DATA RECORDS section start
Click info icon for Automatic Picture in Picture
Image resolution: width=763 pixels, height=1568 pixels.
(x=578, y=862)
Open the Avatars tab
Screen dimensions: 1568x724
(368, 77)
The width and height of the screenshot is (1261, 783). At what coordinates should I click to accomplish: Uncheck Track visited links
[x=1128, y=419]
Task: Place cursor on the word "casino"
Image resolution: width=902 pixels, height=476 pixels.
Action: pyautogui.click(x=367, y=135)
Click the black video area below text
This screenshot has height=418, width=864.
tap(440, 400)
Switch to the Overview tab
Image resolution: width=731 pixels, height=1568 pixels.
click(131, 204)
DATA RECORDS section end
> WHAT NEEDS TO BE DONE:
Copy out each line of the data exactly.

> EXPECTED ANSWER:
Click info icon for Automatic Picture in Picture
Image resolution: width=763 pixels, height=1568 pixels.
(x=578, y=862)
Open the Avatars tab
Screen dimensions: 1568x724
(368, 77)
The width and height of the screenshot is (1261, 783). At what coordinates should I click to accomplish: Uncheck Track visited links
[x=1128, y=419]
Task: Place cursor on the word "casino"
Image resolution: width=902 pixels, height=476 pixels.
Action: pyautogui.click(x=367, y=135)
Click the black video area below text
This screenshot has height=418, width=864.
tap(440, 400)
Switch to the Overview tab
Image resolution: width=731 pixels, height=1568 pixels.
click(131, 204)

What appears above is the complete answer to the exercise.